= Request =
Copy the lines from the one containing "Open the 更多周期" through the one containing "Collapse the Veeam", swapping "dropdown" for "menu" and changing nothing else.

= Material provided =
::::::::
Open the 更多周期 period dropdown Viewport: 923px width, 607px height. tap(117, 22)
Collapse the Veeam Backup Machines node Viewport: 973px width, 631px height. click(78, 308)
::::::::
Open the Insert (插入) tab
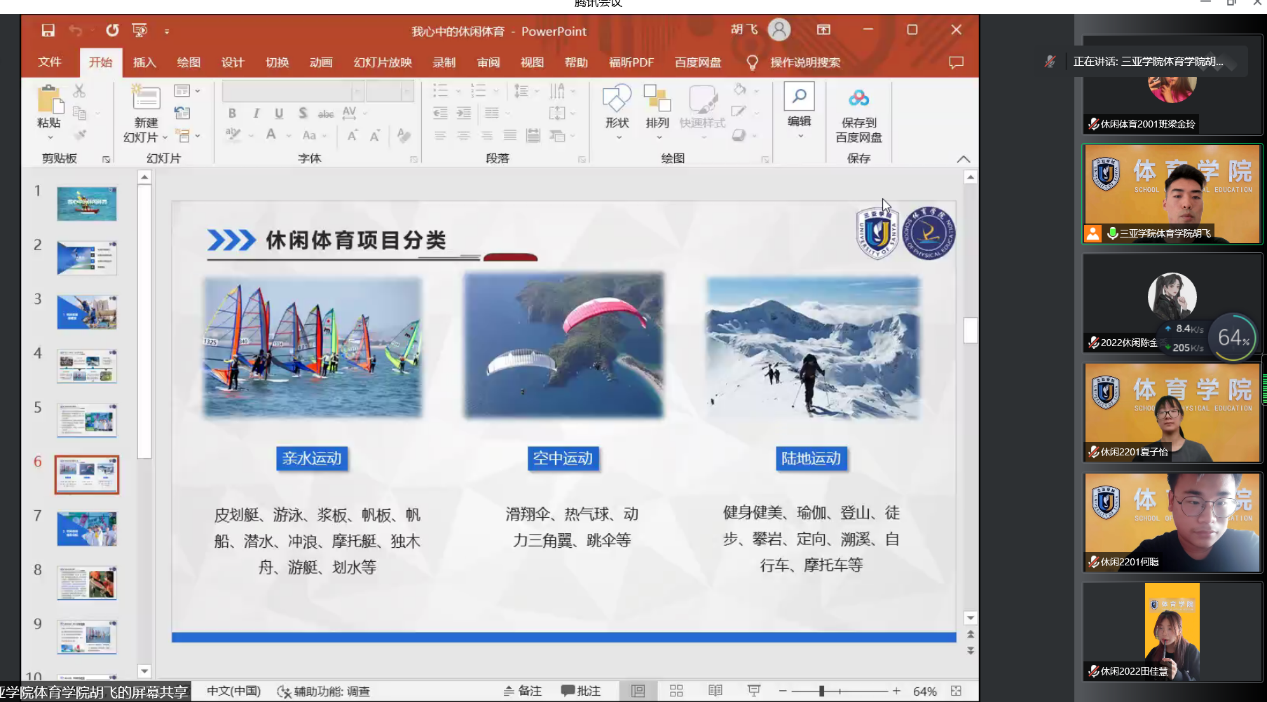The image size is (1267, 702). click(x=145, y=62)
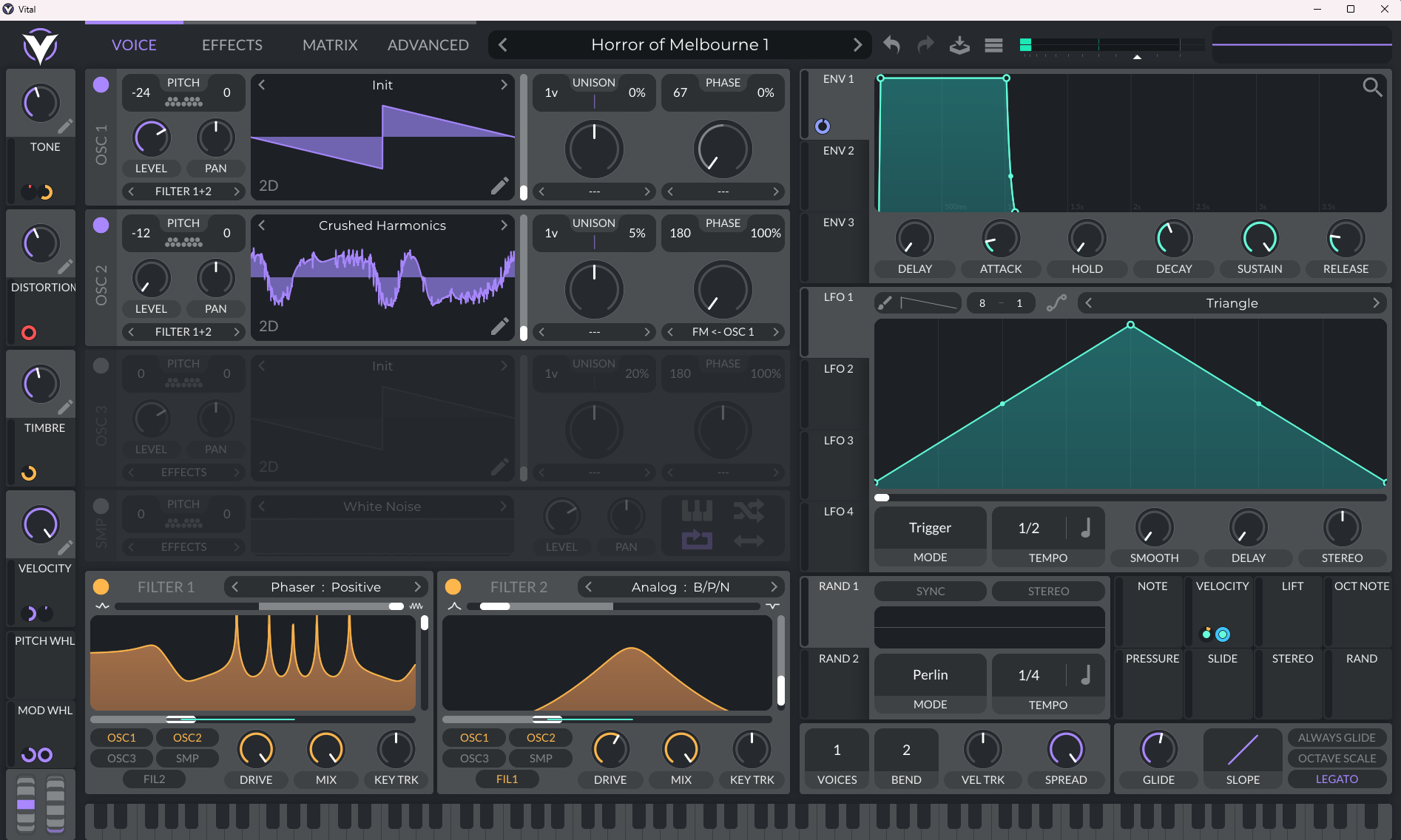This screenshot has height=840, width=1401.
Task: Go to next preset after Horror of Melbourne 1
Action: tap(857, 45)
::::::::
= Exercise answer =
Open the 更多周期 period menu Viewport: 923px width, 607px height. tap(117, 22)
Collapse the Veeam Backup Machines node Viewport: 973px width, 631px height. click(78, 308)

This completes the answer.